* [Task statement]:
Please convert the records below, from the line containing "Given: Expand the Types section in sidebar" through the end of the records, both included, into a Markdown table with the columns Row and Line, leaving out blank lines and the pictures.

(Pointing data for screenshots)
##############################

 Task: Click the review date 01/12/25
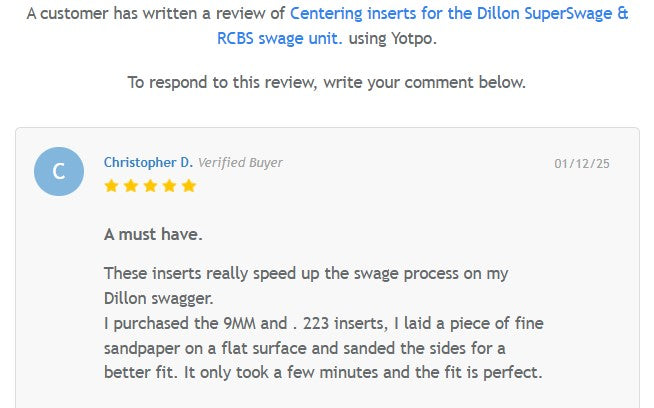coord(582,163)
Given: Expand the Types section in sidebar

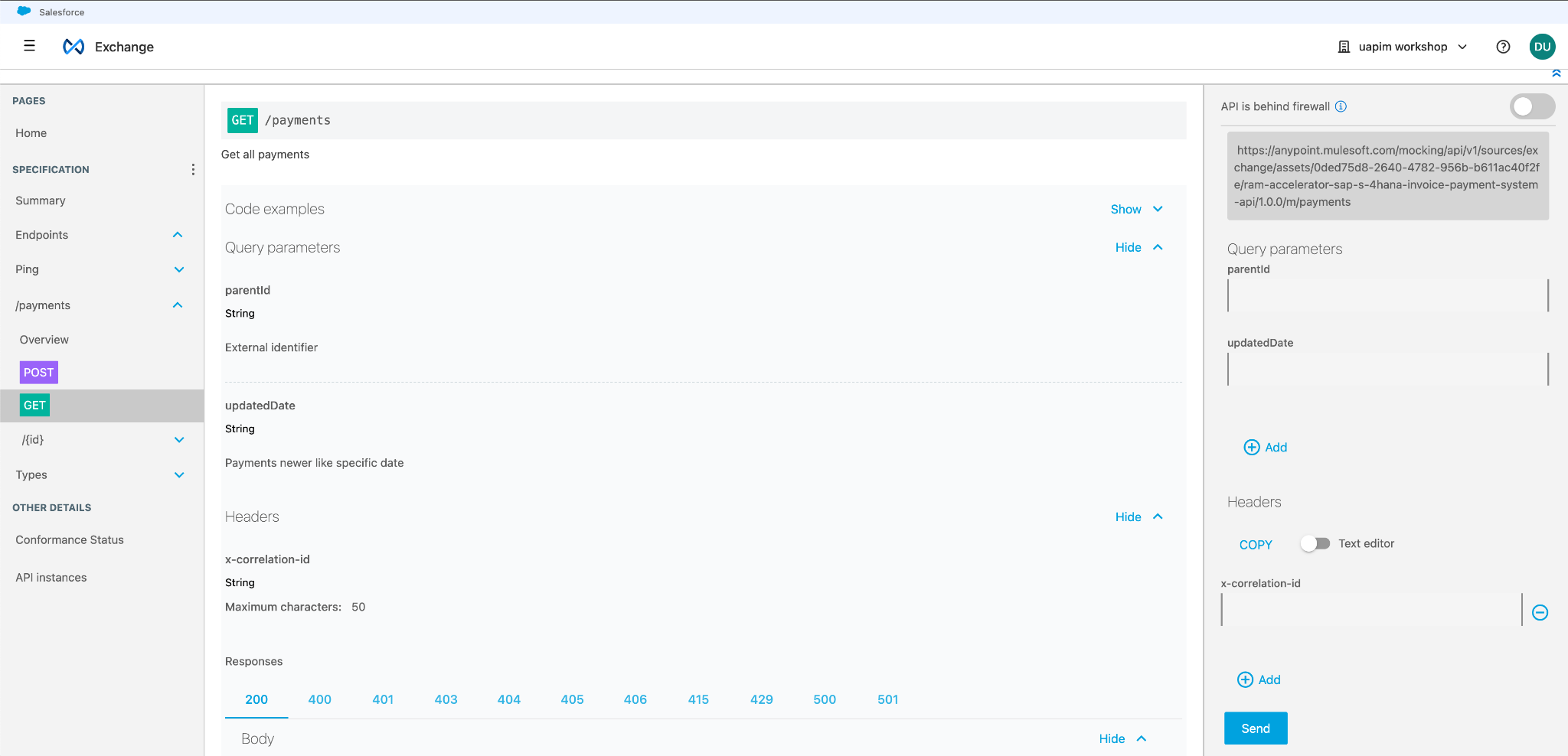Looking at the screenshot, I should pos(178,474).
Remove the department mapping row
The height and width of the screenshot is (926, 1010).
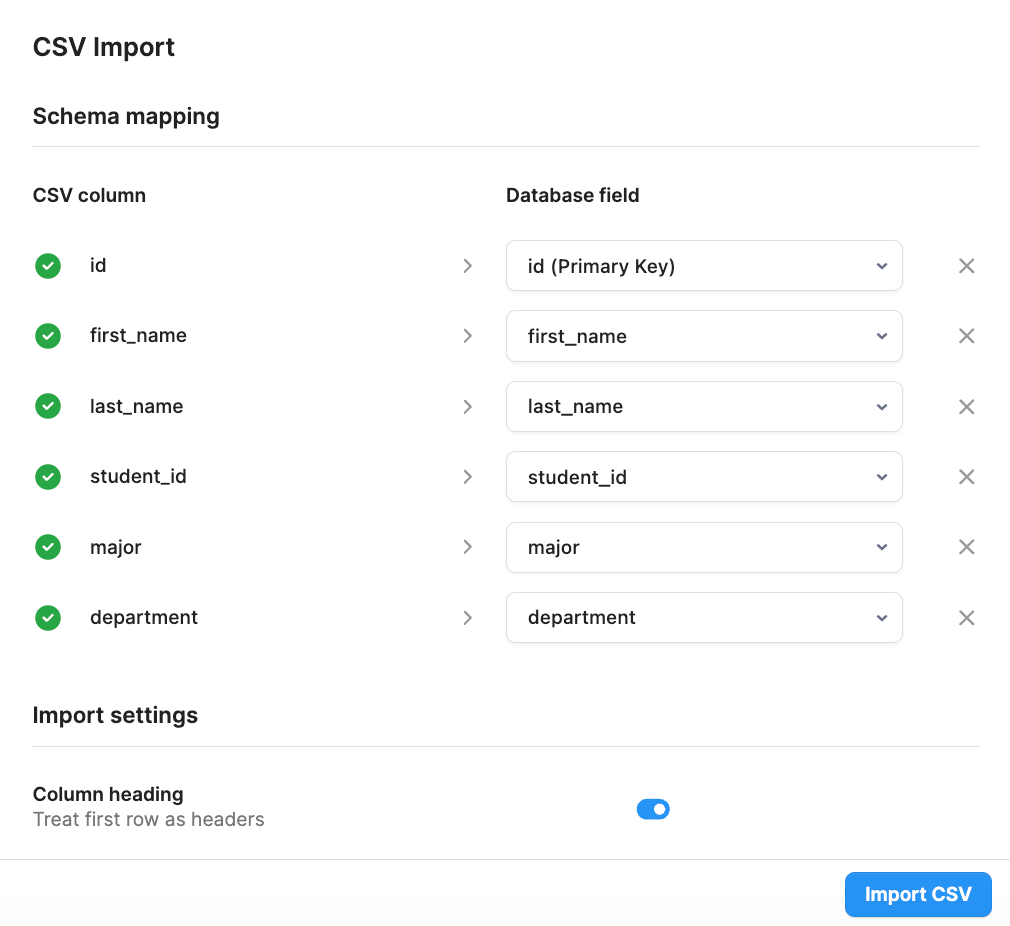[966, 618]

##############################

* [Right answer]:
| Row | Line |
|---|---|
| 1 | Given: Expand the Types section in sidebar |
| 2 | Looking at the screenshot, I should pos(178,474). |
| 3 | Remove the department mapping row |
| 4 | The height and width of the screenshot is (926, 1010). |
| 5 | [966, 618] |